Late Miocene ultrapotassic rocks are widely exposed in the Saray Peninsula of northwestern Iran. These rocks are mainly classified as tephrite-tephritic phonolite with some trachyte and lamprophyre dikes with porphyritic textures. Ca-rich pyroxene and leucite are the main phenocrysts. Olivine and phlogopite with some sodic amphiboles occur locally as phenocrysts. Chemically, the rocks are characterized by low contents of SiO₂ (45.4–47.3 wt%), with high contents of K₂O (3.4–6.6 wt%), K₂O/Na₂O (1.2–5.7), MgO (5.6–9.1 wt%), CaO (10.3–12.7 wt%) and Sr (826–2020 ppm) with low P₂O₅/Al₂O₃ (0.08–0.14).
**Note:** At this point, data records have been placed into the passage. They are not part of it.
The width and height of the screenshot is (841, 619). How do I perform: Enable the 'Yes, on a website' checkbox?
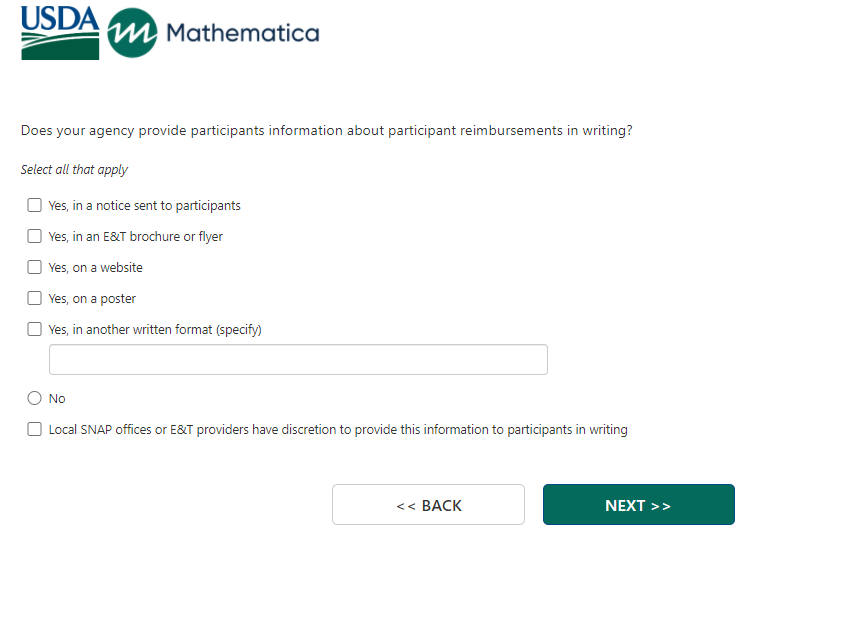coord(35,268)
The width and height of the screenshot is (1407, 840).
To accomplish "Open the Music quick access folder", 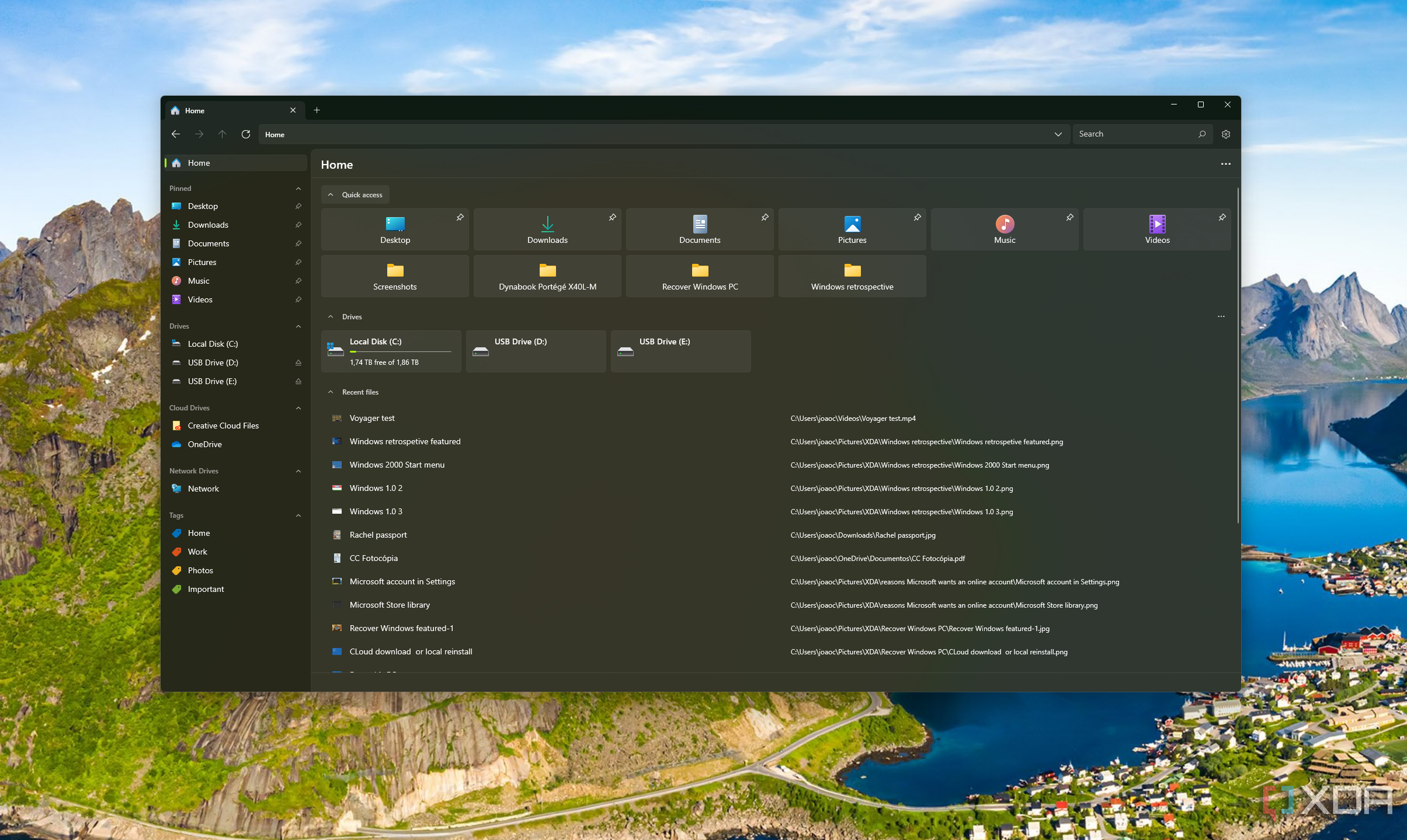I will coord(1004,228).
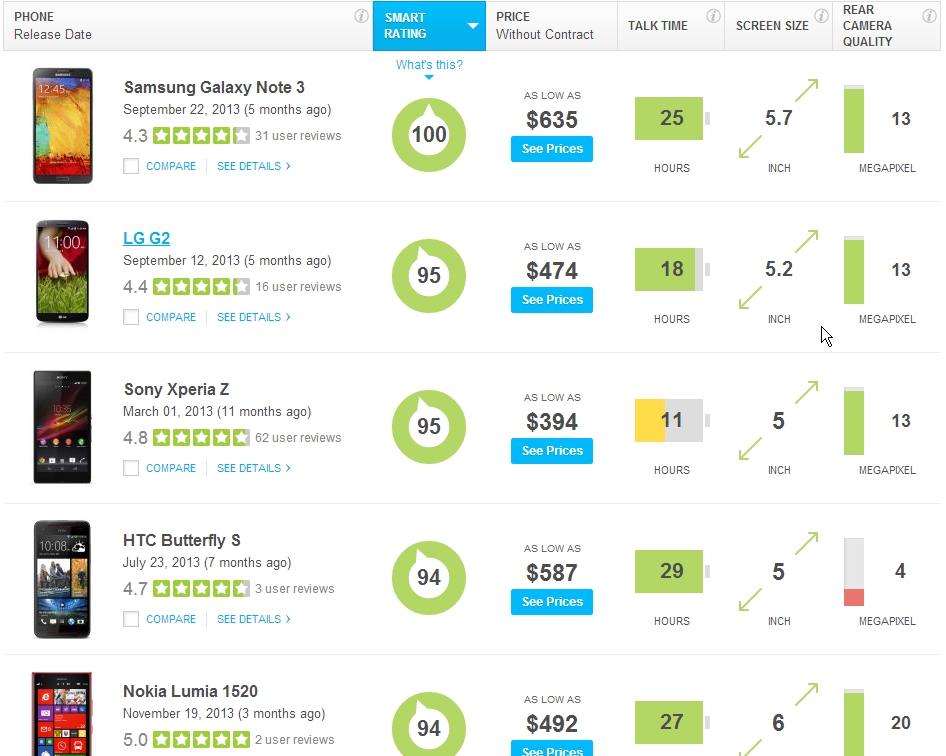Tick the LG G2 Compare checkbox

coord(131,317)
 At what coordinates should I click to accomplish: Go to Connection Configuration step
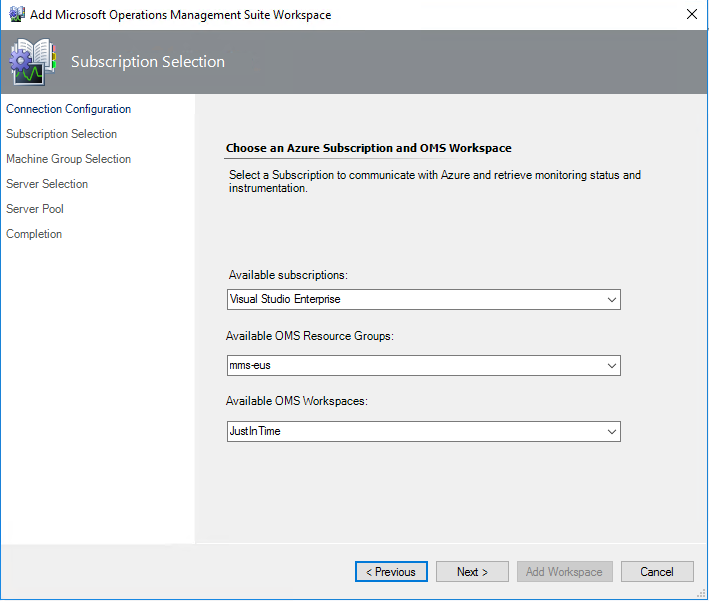pos(68,109)
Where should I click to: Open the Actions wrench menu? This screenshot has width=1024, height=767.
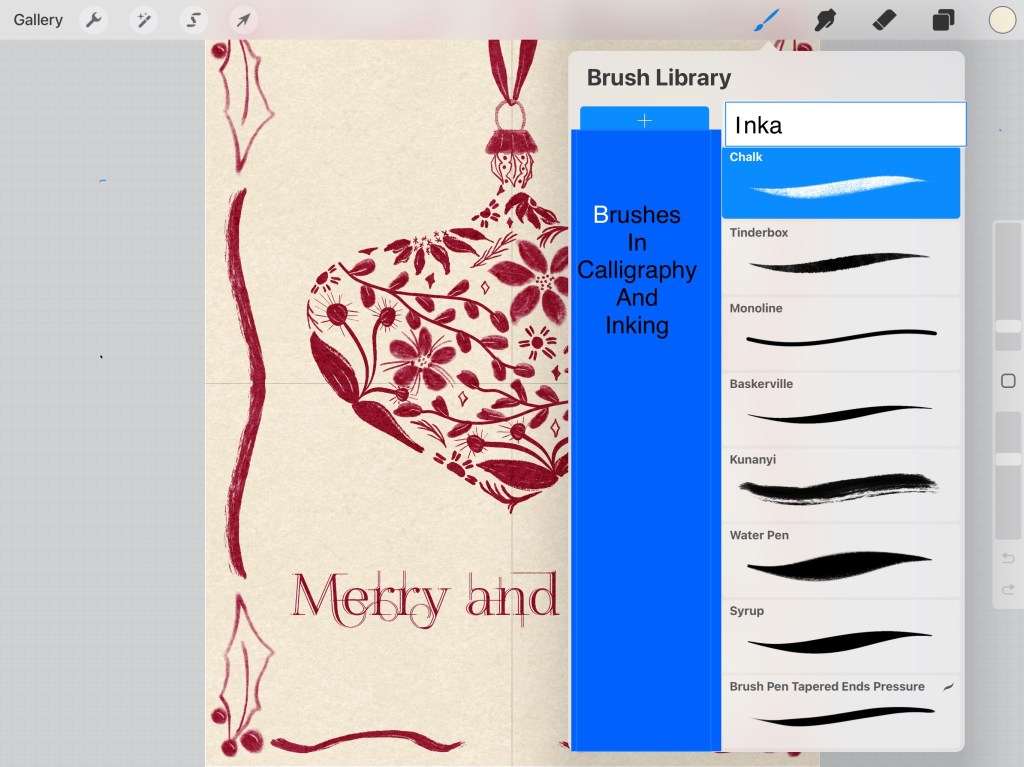click(93, 20)
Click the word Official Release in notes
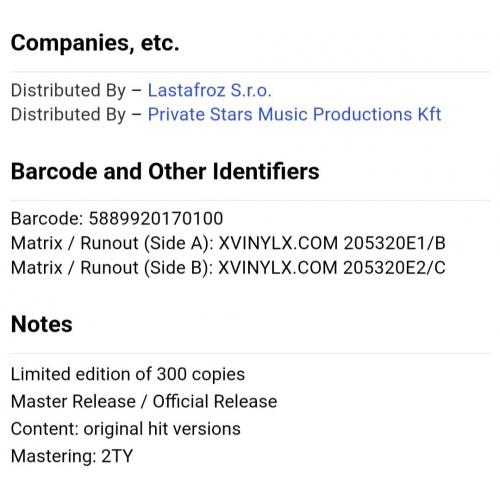This screenshot has height=500, width=500. [215, 401]
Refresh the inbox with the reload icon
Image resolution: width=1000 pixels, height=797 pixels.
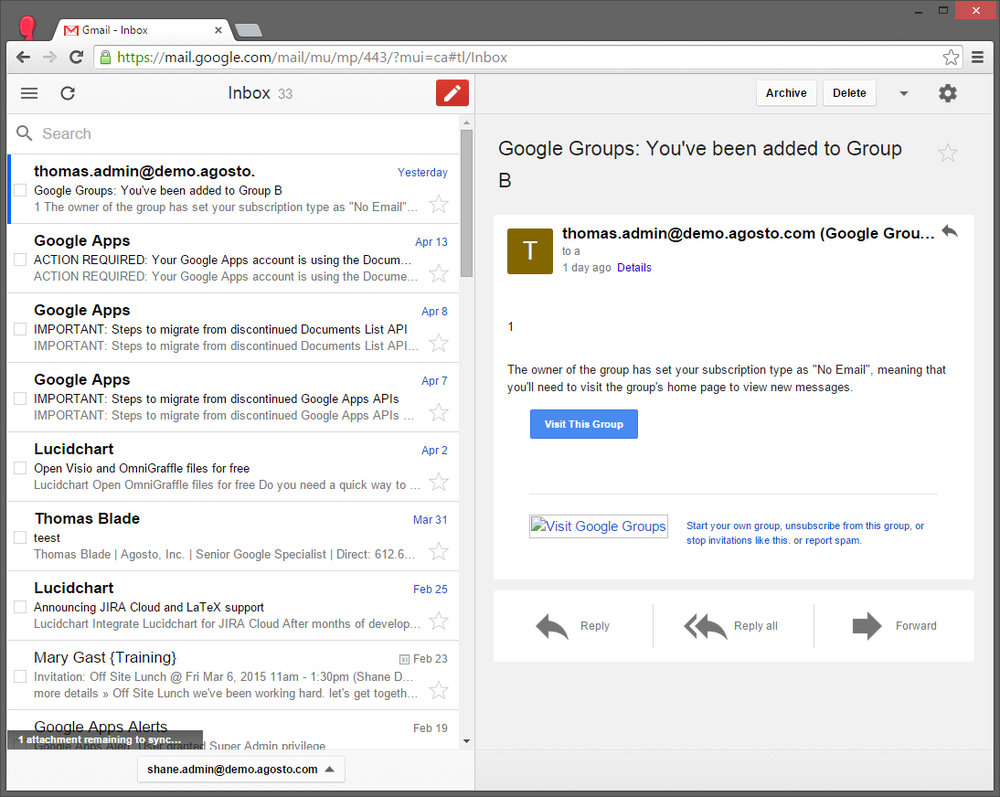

Chondrite normalized REE and primitive mantle-normalized patterns indicate the involvement of a LREE (La, Ce) and LILE (Cs, Ba, Pb) enriched mantle, and weak negative Ti-Nb-Ta anomalies are observed. Isotopically, the rocks show high ⁸⁷Sr/⁸⁶Sr ratios (0.7071–0.7084) and low εNd(t) values (–3.8 to –1.8). Their δ¹³C values show a variation from –13.4 ‰ to –6.5 ‰, confirming some organic carbon recycling in the subduction zone, and the absence of Ce/Ce* and Eu/Eu* negative anomalies confirm the redox system melting. The SrNd isotopic values, higher contents of incompatible elements, and lower δ¹³C values suggest a continental crustal material involvement for the sources of these rocks. The presence of calcite in the matrix, the inclusion of melt droplets with some calcite, and the carbonation of leucite and pyroxene grains confirm the high CO₂ content during magmatic evolution and/or the late stages of reaction of CO₂-fluid rocks with earlier minerals. Due to the situation of the Saray ultrapotassic rocks near the junction of the Van microplate and the NW Iran block, dragging of the Van microplate beneath NW Iran is likely to have transported some carbonate rocks and biogenetic organic carbon into the mantle and converted the primitive mantle to carbonate peridotite. A very low rate of partial melting at a pressure of less than 3 GPa around the garnet-spinel stable zone produced ultrapotassic melts. The correlation with some neighboring ultrapotassic rocks shows that this process is a dominant factor to generate the kamafugite and/or interval of kamafugite-Roman type ultrapotassic series in a collision system, without considering the role of mantle phlogopite present in the deep metasomatized mantle. This work shows why most of the ultrapotassic rocks in Iran have developed near the suture zone after the closure of Neotethys.